If the tree node is small, the number of buckets in the first few layers in tree 205 is small. Those buckets quickly fill when the number of records contained in tree 205 is large. Consequently, system 10 traverses the upper few layers each time a record is inserted and most of the time when a record is retrieved, incurring an unnecessary processing and time cost. In one embodiment, the first-level hash table is configured to include a number of tree nodes such that the first few upper tree levels are effectively removed from the hash tree. In this embodiment, the size of the first-level hash table is configured large enough to allow efficient insertion and retrieval in tree 205 but small enough to avoid over-provisioning.
Many important records have an expiration date after which the records are to be disposed. Disposition of records includes deleting the records. In some cases, disposition of records includes ensuring that the records cannot be recovered or discovered even with the use of data forensics. Such disposition is commonly referred to as shredding and can be achieved, for example, by physical destruction of the storage. For disk-based WORM storage, an alternative method of shredding is to overwrite the record more than once with specific patterns so as to completely erase remnant magnetic effects that may otherwise enable the record to be recovered through techniques such as, for example, magnetic scanning tunneling microscopy.
To prevent reconstruction of records that have been disposed, index entries pointing to the records also require disposition. However, the smallest unit of disposition (e.g., sector, object, disc) is typically larger than an index entry. In one embodiment, each record includes an expiration date. As the insertion module 210 inserts a record in tree 205, an index entry associated with the record is stored in a disposition unit together with index entries associated with records having similar or equivalent expiration dates. As the records expire and are disposed, the disposition unit is disposed, thereby allowing disposition of only those index entries associated with the disposed records.
For example, the hash function at each level may identify a set of candidate buckets in several disposition units. The insertion module 210 selects the target bucket from among the set of candidate buckets based on the expiration dates of records included in the disposition units. If the target bucket is occupied, the insertion module 210 has the option to select another target bucket from the candidate set. To retrieve a record, the retrieval module 215 determines whether the record exists in any of the candidate buckets.
In one embodiment, an expiration date is associated with each disposition unit. The expiration date can be extended but not shortened. A disposition unit can be disposed only after its expiration date. In such an embodiment, the expiration date of a disposition unit containing index entries is set to the latest expiration date of the records corresponding to the index entries.

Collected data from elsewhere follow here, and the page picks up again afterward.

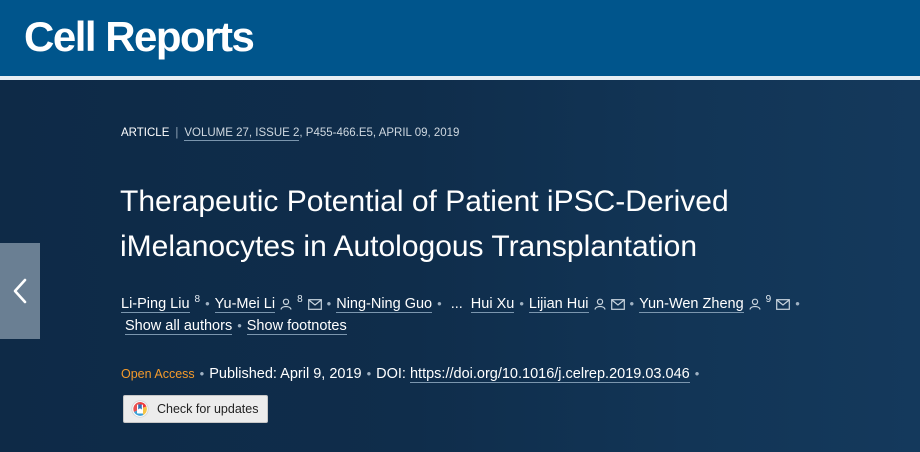  I want to click on author-item: Yun-Wen Zheng 9, so click(715, 302).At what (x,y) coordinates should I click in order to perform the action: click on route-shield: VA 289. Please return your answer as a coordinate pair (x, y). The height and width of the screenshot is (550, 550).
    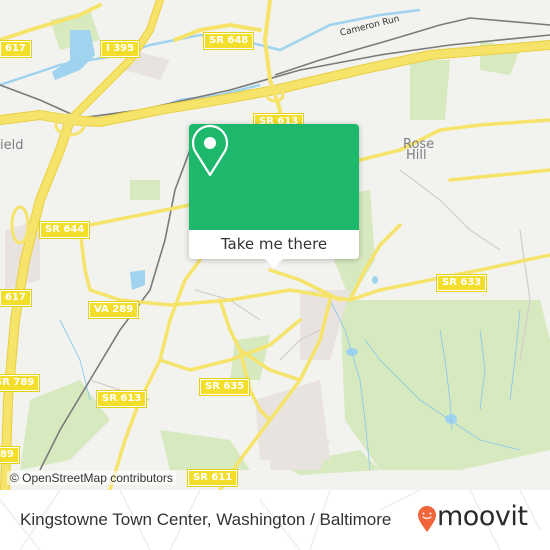
    Looking at the image, I should click on (114, 310).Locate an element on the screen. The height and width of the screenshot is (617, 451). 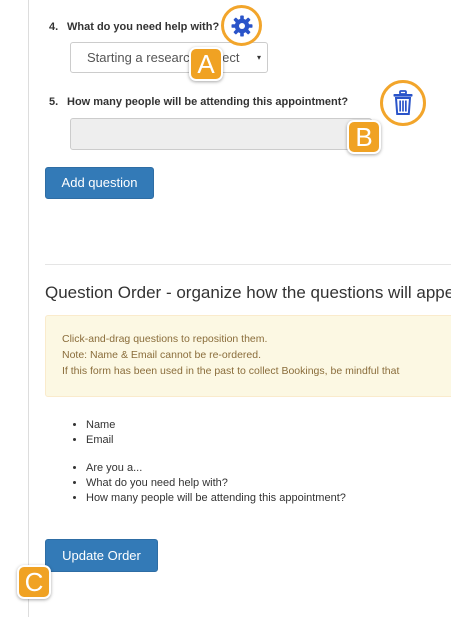
sortable-item: What do you need help with? is located at coordinates (216, 484).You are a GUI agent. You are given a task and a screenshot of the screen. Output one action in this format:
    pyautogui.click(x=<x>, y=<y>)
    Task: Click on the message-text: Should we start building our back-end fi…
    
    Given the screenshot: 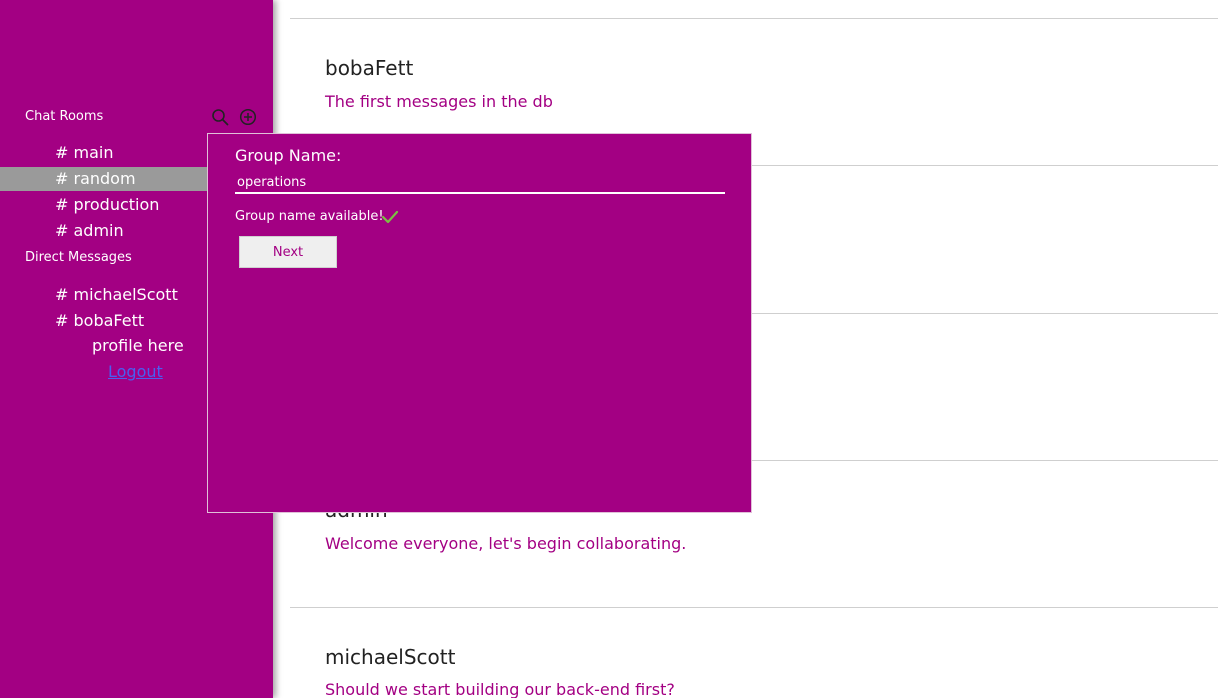 What is the action you would take?
    pyautogui.click(x=500, y=689)
    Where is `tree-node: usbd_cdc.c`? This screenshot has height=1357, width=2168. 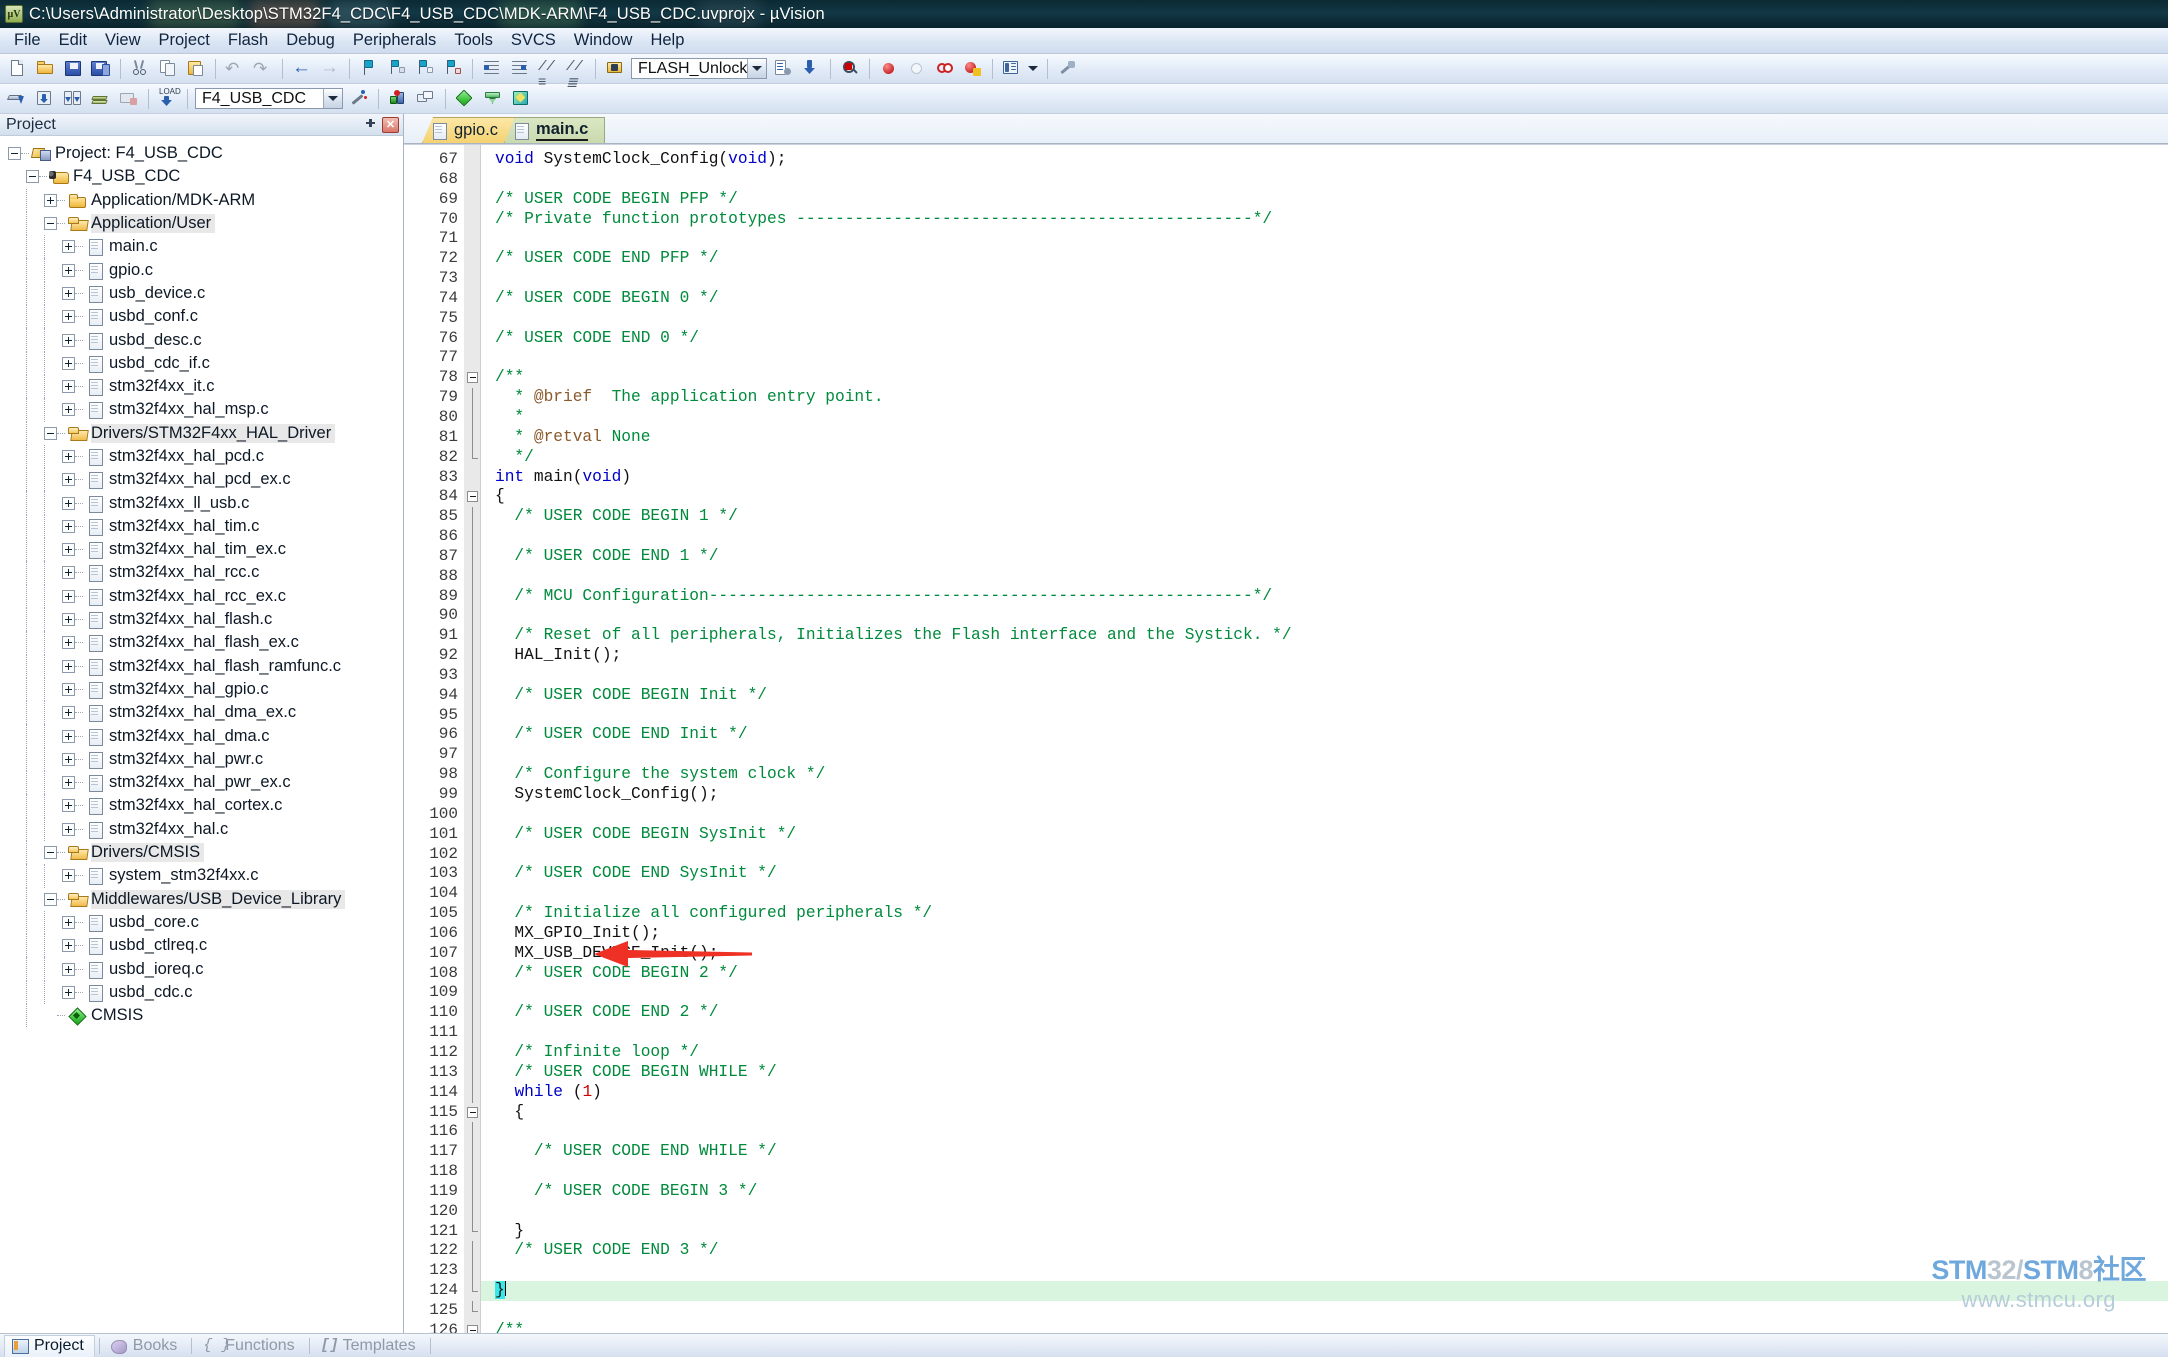 tree-node: usbd_cdc.c is located at coordinates (202, 992).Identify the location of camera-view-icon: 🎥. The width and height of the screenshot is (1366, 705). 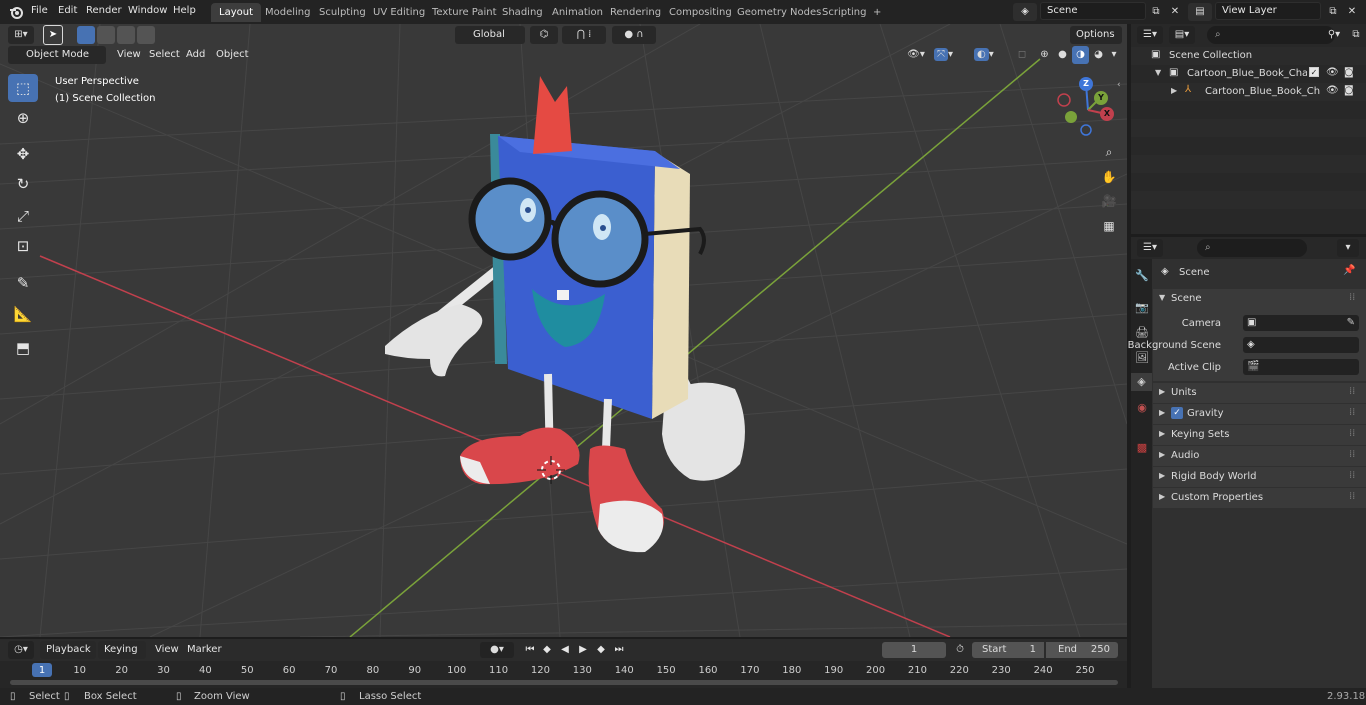
(1109, 201). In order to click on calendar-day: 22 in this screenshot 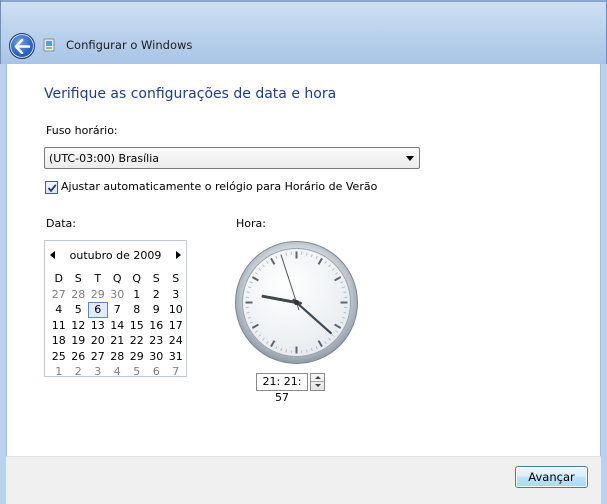, I will do `click(137, 341)`.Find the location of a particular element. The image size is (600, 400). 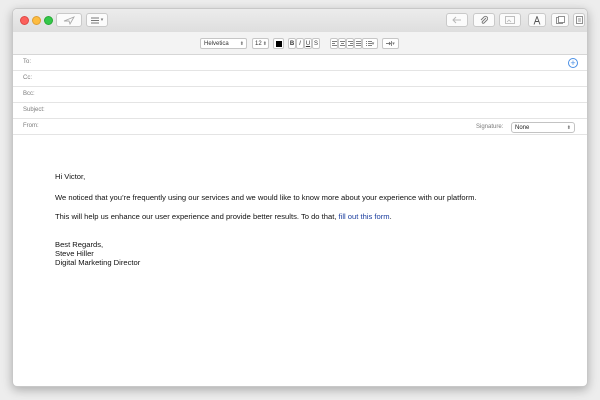

align-justify-icon is located at coordinates (358, 44). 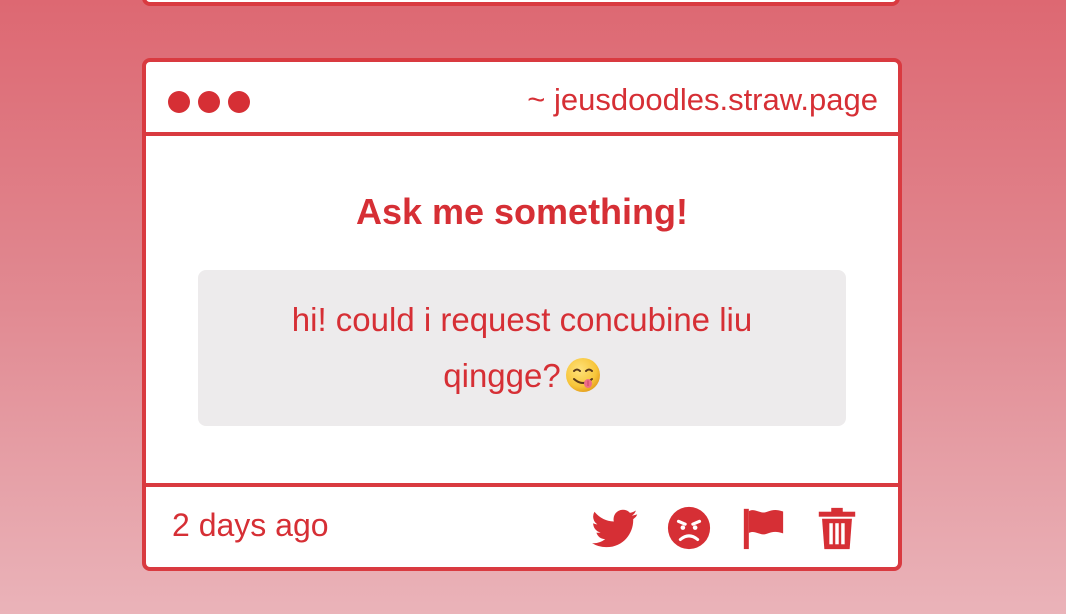 I want to click on window-dots, so click(x=209, y=102).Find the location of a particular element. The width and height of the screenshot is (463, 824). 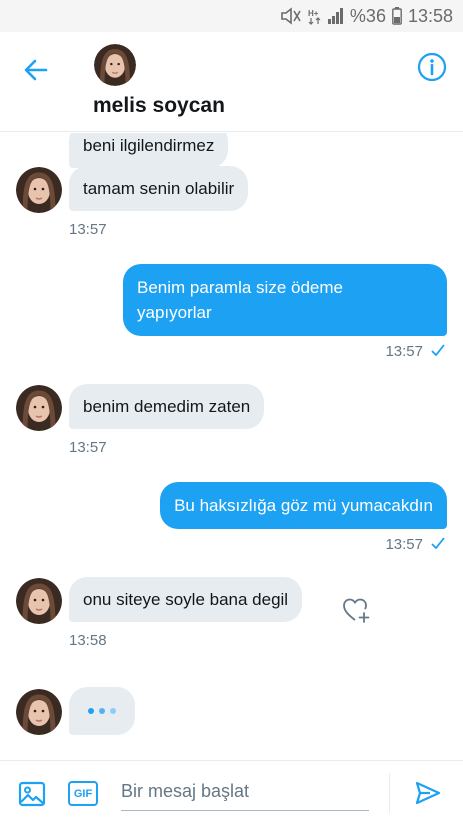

While the present invention has been described with the assumption that there are no duplicate record keys, it should be apparent to one skilled in the art that the invention can be readily adapted to handle situations where there are multiple records with the same key. It should further be apparent that a bucket may contain more than one record or index entry. It should also be clear that WORM storage refers generally to storage that does not allow stored data to be modified, and may take several forms including WORM storage systems that are based on rewritable magnetic disks and those that do not allow stored data to be modified for a specified period of time after the data is written.
It is to be understood that the specific embodiments of the invention that have been described are merely illustrative of certain applications of the principle of the present invention. Numerous modifications may be made to the system, service, and method for organizing data for fast retrieval described herein without departing from the spirit and scope of the present invention.